=== Your goal ===
Copy the data below line for line, with no changes.

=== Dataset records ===
::::

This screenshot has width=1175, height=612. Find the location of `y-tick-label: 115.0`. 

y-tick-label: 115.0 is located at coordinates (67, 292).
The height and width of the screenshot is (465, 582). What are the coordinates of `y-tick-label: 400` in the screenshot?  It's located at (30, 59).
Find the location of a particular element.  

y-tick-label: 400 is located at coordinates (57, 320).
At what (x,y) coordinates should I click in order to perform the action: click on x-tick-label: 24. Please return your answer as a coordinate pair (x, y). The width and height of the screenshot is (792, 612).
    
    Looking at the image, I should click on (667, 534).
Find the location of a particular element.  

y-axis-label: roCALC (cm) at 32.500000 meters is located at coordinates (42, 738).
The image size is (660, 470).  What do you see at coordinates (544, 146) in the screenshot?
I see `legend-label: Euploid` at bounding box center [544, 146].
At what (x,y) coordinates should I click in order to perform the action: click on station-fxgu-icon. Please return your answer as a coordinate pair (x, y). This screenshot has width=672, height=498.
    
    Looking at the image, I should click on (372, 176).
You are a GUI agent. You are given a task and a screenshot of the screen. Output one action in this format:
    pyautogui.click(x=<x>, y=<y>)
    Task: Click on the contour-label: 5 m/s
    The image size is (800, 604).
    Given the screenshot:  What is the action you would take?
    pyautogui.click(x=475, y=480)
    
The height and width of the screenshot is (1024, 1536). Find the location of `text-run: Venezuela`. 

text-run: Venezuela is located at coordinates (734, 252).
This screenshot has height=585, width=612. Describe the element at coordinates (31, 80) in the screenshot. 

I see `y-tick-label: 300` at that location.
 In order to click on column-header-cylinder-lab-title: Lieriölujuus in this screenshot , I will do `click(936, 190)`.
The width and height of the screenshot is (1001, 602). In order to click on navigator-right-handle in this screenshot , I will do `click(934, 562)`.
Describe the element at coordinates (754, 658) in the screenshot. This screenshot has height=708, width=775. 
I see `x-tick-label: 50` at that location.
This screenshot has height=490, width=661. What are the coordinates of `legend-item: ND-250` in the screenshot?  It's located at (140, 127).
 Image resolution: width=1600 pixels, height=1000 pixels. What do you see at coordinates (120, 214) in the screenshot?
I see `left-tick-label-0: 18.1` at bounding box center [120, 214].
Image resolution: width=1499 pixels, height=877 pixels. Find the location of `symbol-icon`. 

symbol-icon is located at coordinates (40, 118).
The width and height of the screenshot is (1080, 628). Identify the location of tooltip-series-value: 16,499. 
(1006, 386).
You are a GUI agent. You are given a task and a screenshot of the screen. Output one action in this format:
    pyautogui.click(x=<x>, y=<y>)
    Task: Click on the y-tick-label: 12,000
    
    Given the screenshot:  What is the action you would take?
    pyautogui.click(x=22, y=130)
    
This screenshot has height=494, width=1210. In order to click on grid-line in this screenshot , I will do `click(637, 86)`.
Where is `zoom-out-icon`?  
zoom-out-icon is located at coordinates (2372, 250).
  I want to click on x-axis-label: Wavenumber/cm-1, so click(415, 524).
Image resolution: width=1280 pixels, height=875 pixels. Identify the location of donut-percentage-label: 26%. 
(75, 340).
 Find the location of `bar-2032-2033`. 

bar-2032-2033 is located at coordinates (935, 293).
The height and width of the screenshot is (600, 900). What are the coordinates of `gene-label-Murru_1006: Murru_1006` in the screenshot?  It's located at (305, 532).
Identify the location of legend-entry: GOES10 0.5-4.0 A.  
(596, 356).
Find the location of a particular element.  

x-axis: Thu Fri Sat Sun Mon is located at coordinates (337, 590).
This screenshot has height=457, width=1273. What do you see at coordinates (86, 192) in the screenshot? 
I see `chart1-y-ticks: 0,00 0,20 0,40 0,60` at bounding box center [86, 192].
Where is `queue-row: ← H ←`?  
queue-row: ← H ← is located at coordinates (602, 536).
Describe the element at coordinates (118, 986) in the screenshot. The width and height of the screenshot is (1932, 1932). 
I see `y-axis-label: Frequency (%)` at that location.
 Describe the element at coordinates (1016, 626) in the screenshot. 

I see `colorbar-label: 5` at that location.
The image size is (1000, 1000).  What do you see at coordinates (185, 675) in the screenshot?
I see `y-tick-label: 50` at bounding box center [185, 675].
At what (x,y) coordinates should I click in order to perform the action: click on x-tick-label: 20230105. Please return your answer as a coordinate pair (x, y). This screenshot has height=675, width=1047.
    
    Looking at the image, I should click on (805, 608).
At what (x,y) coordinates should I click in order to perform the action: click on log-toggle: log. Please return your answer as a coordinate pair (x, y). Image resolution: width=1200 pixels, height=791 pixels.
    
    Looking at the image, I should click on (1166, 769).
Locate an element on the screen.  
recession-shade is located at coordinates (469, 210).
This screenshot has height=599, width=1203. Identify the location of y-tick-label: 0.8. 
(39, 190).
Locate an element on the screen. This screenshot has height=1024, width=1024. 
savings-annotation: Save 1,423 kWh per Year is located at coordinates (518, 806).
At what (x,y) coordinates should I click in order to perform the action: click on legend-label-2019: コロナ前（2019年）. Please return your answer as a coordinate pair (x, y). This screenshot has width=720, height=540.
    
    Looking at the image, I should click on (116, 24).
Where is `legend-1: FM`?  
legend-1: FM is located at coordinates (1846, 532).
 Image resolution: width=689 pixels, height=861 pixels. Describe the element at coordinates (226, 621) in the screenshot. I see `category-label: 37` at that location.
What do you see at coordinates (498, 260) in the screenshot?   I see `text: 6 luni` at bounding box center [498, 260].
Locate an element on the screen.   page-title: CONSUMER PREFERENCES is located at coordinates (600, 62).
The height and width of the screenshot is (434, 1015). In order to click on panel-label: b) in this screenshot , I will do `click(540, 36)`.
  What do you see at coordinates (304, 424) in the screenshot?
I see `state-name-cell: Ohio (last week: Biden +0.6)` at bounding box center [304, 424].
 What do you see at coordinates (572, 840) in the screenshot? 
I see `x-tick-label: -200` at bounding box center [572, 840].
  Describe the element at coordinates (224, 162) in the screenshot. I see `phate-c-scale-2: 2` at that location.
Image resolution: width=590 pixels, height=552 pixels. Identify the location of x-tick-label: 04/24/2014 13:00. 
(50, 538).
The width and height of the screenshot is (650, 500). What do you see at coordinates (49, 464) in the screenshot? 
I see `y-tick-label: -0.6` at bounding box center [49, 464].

::::

=== Response to this task ===
This screenshot has width=1175, height=612. Find the location of `y-tick-label: 115.0`. 

y-tick-label: 115.0 is located at coordinates (67, 292).
The height and width of the screenshot is (465, 582). What are the coordinates of `y-tick-label: 400` in the screenshot?  It's located at (30, 59).
Find the location of a particular element.  

y-tick-label: 400 is located at coordinates (57, 320).
At what (x,y) coordinates should I click in order to perform the action: click on x-tick-label: 24. Please return your answer as a coordinate pair (x, y). The width and height of the screenshot is (792, 612).
    
    Looking at the image, I should click on (667, 534).
Find the location of a particular element.  

y-axis-label: roCALC (cm) at 32.500000 meters is located at coordinates (42, 738).
The image size is (660, 470).  What do you see at coordinates (544, 146) in the screenshot?
I see `legend-label: Euploid` at bounding box center [544, 146].
At what (x,y) coordinates should I click in order to perform the action: click on station-fxgu-icon. Please return your answer as a coordinate pair (x, y). This screenshot has width=672, height=498.
    
    Looking at the image, I should click on (372, 176).
You are a GUI agent. You are given a task and a screenshot of the screen. Output one action in this format:
    pyautogui.click(x=<x>, y=<y>)
    Task: Click on the contour-label: 5 m/s
    The image size is (800, 604).
    Given the screenshot:  What is the action you would take?
    pyautogui.click(x=475, y=480)
    
The height and width of the screenshot is (1024, 1536). Find the location of `text-run: Venezuela`. 

text-run: Venezuela is located at coordinates (734, 252).
This screenshot has height=585, width=612. Describe the element at coordinates (31, 80) in the screenshot. 

I see `y-tick-label: 300` at that location.
 In order to click on column-header-cylinder-lab-title: Lieriölujuus in this screenshot , I will do `click(936, 190)`.
The width and height of the screenshot is (1001, 602). In order to click on navigator-right-handle in this screenshot , I will do `click(934, 562)`.
Describe the element at coordinates (754, 658) in the screenshot. This screenshot has height=708, width=775. 
I see `x-tick-label: 50` at that location.
This screenshot has height=490, width=661. What are the coordinates of `legend-item: ND-250` in the screenshot?  It's located at (140, 127).
 Image resolution: width=1600 pixels, height=1000 pixels. What do you see at coordinates (120, 214) in the screenshot?
I see `left-tick-label-0: 18.1` at bounding box center [120, 214].
Image resolution: width=1499 pixels, height=877 pixels. Find the location of `symbol-icon`. 

symbol-icon is located at coordinates (40, 118).
The width and height of the screenshot is (1080, 628). Identify the location of tooltip-series-value: 16,499. 
(1006, 386).
You are a GUI agent. You are given a task and a screenshot of the screen. Output one action in this format:
    pyautogui.click(x=<x>, y=<y>)
    Task: Click on the y-tick-label: 12,000
    
    Given the screenshot:  What is the action you would take?
    pyautogui.click(x=22, y=130)
    
This screenshot has height=494, width=1210. In order to click on grid-line in this screenshot , I will do `click(637, 86)`.
Where is `zoom-out-icon`?  
zoom-out-icon is located at coordinates (2372, 250).
  I want to click on x-axis-label: Wavenumber/cm-1, so click(415, 524).
Image resolution: width=1280 pixels, height=875 pixels. Identify the location of donut-percentage-label: 26%. 
(75, 340).
 Find the location of `bar-2032-2033`. 

bar-2032-2033 is located at coordinates (935, 293).
The height and width of the screenshot is (600, 900). What are the coordinates of `gene-label-Murru_1006: Murru_1006` in the screenshot?  It's located at (305, 532).
Identify the location of legend-entry: GOES10 0.5-4.0 A.  
(596, 356).
Find the location of a particular element.  

x-axis: Thu Fri Sat Sun Mon is located at coordinates (337, 590).
This screenshot has height=457, width=1273. What do you see at coordinates (86, 192) in the screenshot? 
I see `chart1-y-ticks: 0,00 0,20 0,40 0,60` at bounding box center [86, 192].
Where is `queue-row: ← H ←`?  
queue-row: ← H ← is located at coordinates (602, 536).
Describe the element at coordinates (118, 986) in the screenshot. The width and height of the screenshot is (1932, 1932). 
I see `y-axis-label: Frequency (%)` at that location.
 Describe the element at coordinates (1016, 626) in the screenshot. 

I see `colorbar-label: 5` at that location.
The image size is (1000, 1000).  What do you see at coordinates (185, 675) in the screenshot?
I see `y-tick-label: 50` at bounding box center [185, 675].
At what (x,y) coordinates should I click in order to perform the action: click on x-tick-label: 20230105. Please return your answer as a coordinate pair (x, y). This screenshot has height=675, width=1047.
    
    Looking at the image, I should click on (805, 608).
At what (x,y) coordinates should I click in order to perform the action: click on log-toggle: log. Please return your answer as a coordinate pair (x, y). Image resolution: width=1200 pixels, height=791 pixels.
    
    Looking at the image, I should click on (1166, 769).
Locate an element on the screen.  
recession-shade is located at coordinates (469, 210).
This screenshot has height=599, width=1203. Identify the location of y-tick-label: 0.8. 
(39, 190).
Locate an element on the screen. This screenshot has height=1024, width=1024. 
savings-annotation: Save 1,423 kWh per Year is located at coordinates (518, 806).
At what (x,y) coordinates should I click in order to perform the action: click on legend-label-2019: コロナ前（2019年）. Please return your answer as a coordinate pair (x, y). This screenshot has width=720, height=540.
    
    Looking at the image, I should click on (116, 24).
Where is `legend-1: FM`?  
legend-1: FM is located at coordinates (1846, 532).
 Image resolution: width=689 pixels, height=861 pixels. Describe the element at coordinates (226, 621) in the screenshot. I see `category-label: 37` at that location.
What do you see at coordinates (498, 260) in the screenshot?   I see `text: 6 luni` at bounding box center [498, 260].
Locate an element on the screen.   page-title: CONSUMER PREFERENCES is located at coordinates (600, 62).
The height and width of the screenshot is (434, 1015). In order to click on panel-label: b) in this screenshot , I will do `click(540, 36)`.
  What do you see at coordinates (304, 424) in the screenshot?
I see `state-name-cell: Ohio (last week: Biden +0.6)` at bounding box center [304, 424].
 What do you see at coordinates (572, 840) in the screenshot? 
I see `x-tick-label: -200` at bounding box center [572, 840].
  Describe the element at coordinates (224, 162) in the screenshot. I see `phate-c-scale-2: 2` at that location.
Image resolution: width=590 pixels, height=552 pixels. Identify the location of x-tick-label: 04/24/2014 13:00. 
(50, 538).
The width and height of the screenshot is (650, 500). What do you see at coordinates (49, 464) in the screenshot? 
I see `y-tick-label: -0.6` at bounding box center [49, 464].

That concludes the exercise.